Link se mordit les lèvres.
Quoi ?
Il réprimait peu à peu l'énorme fou rire qui lui montait.
Ah bah d'accord. Tu es bien sympathique envers ma tante, toi.
« Peu importe. »
... En fait, après réflexion, je pense que j'aurais effectivement rigolé.
Les yeux de Link glissèrent sur la petite lucarne.
Dans le ciel d'encre, naviguait un beau disque diaphane, rayonnant de mille feu.
T'es encore là ?
« Oui. »
Mais dors !
« Pourquoi j'ai mal au bras ? »
Au bras ? T'as mal au bras, petit ?
« Oui. Enfin, plus maintenant, mais tout à l'heure, avec Zelda... »
Ah, Zelda, ça fait longtemps que je ne l'ai plus vue. Dis-moi, mon garçon, j'ai une question à te poser. Tu l'aimes ?
Link garda le silence.
Bon, si tu veux que je prenne ça pour un oui, continue comme ça.
« Pas exactement. »
Mais bien sûr ! Le déni, le déni, et toujours le déni ! Un jour, on devrait faire une étude sur le nombre de choses que les humains dénient, et là, on verrait qu'ils se mentent à eux-même plus qu'ils ne dorment !
« T'en as beaucoup, des remarques intelligentes, toi. »
Ah, j'aime quand tu dis ça. Enfin, c'est peut-être de l'ironie, mais qu'importe. Ça reste des mots que l'on peut employer dans un compliment.
Le regard de Link glissa cette fois sur son épée, sagement posée contre la chaise de sa chambre, près de la porte.
Elle scintillait d'un doux éclat, comme si la divinité qui l'habitait sommeillait, mais gardait tout de même un œil sur le monde des mortels.
Dire que les ancêtres de Link, avant lui, l'avaient tous prise au moins une fois, pour défaire le mal...
Et que lui-même la transmettrait au Héros suivant...
Tiens, je pourrais te chercher un petit surnom. Ça te dirais, Li-Link ?
« Donc, pourquoi j'ai mal au bras ? »
... C'est déjà la seconde fois que tu me coupes, je vais finir par être vexé. Bah écoute, héberger une conscience dans son corps, ce n'est pas de tout repos, et sans douleur. Deux consciences, deux âmes dans un seul corps.
« Hum hum. »
Tu me dis, si ça t'intéresses pas.
« Je réfléchis. »
Comme toujours. Tu sais, trop penser à une fille, parfois, ça nous colle des maladies dont on ne peut plus se dépêtrer.
Link se tourna, épaule et tempe contre l'oreiller, désorienté par les images qui fusaient dans son esprit.
...Et zut, je crois que cette déclaration t'aura valu une nuit blanche de re-questionnement.
Link laissa descendre de ses narines un grand soupir de lassitude.

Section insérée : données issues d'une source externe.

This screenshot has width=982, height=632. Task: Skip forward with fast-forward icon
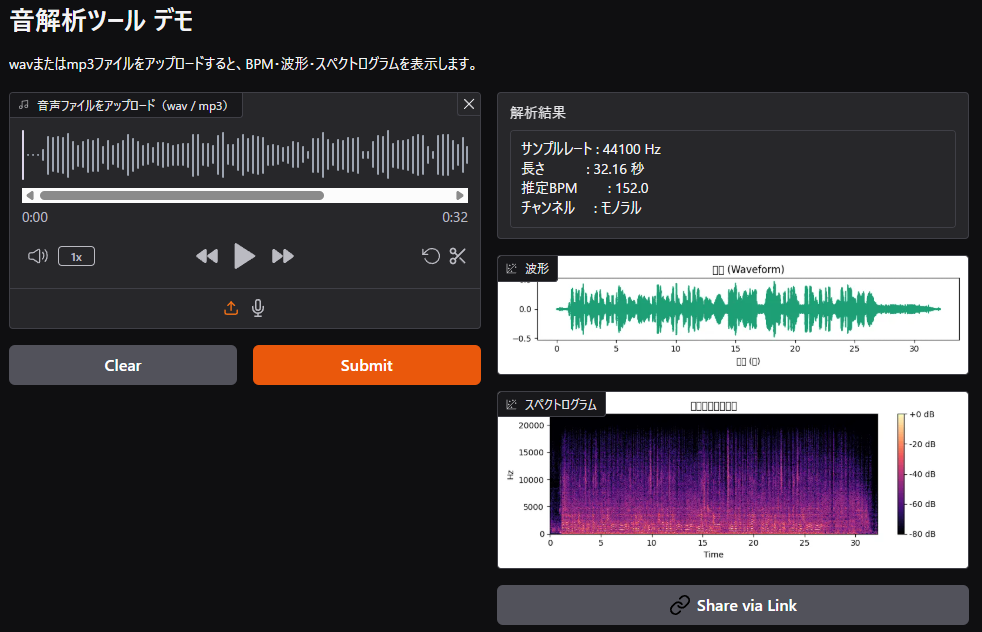tap(283, 256)
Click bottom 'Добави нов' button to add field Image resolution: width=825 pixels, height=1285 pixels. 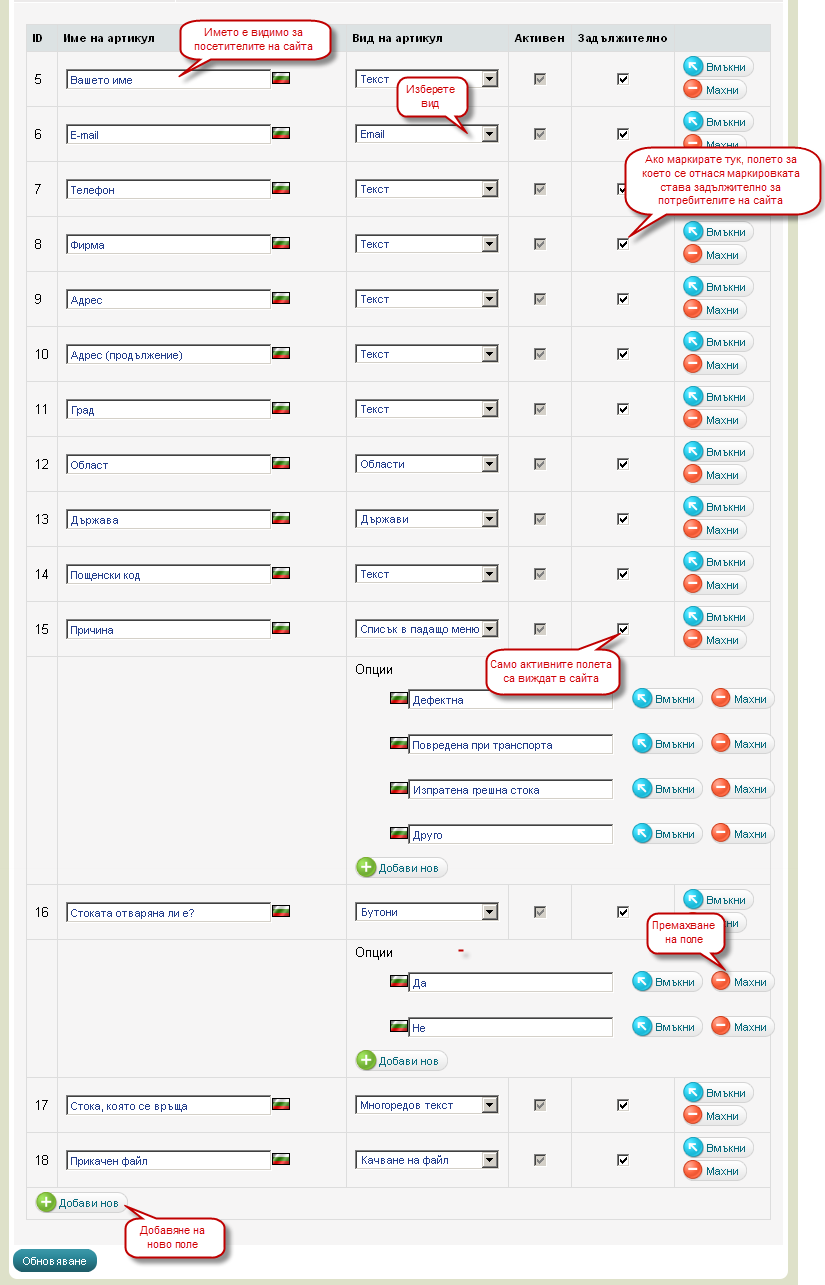point(82,1202)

... Bon, j'avoue que ce n'était pas très fin, ce que j'ai dit tout à l'heure. Allez, décroche ! Parle-moi plutôt de... de... hem... Ah, tiens, pourquoi n'es-tu pas allé voir tes amis, ce soir ? Les jeunes, ça sort, pourtant !
En vérité, Link avait plutôt pensé à passer une nuit seul, avec lui-même, mais dès qu'il avait senti la présence revenir, il avait compris que c'était fichu.
Après tout, peut-être que cette voix avait raison, et qu'en fermant les yeux, le sommeil finirait par venir.
... Oh non, p'tit gars, ne me dis pas que tu dors déjà ! T'étais en pleine forme il y a à peine une minute !
« Je dois dormir, tu l'as dit toi-même. »
Pas faux. Mais ne me laisse pas tout seul, je suis bien réveillé, moi, par contre !
Link !
Oo-oh, Link !
Li-link !
...Ça sonne bien, n'empêche. Je garde.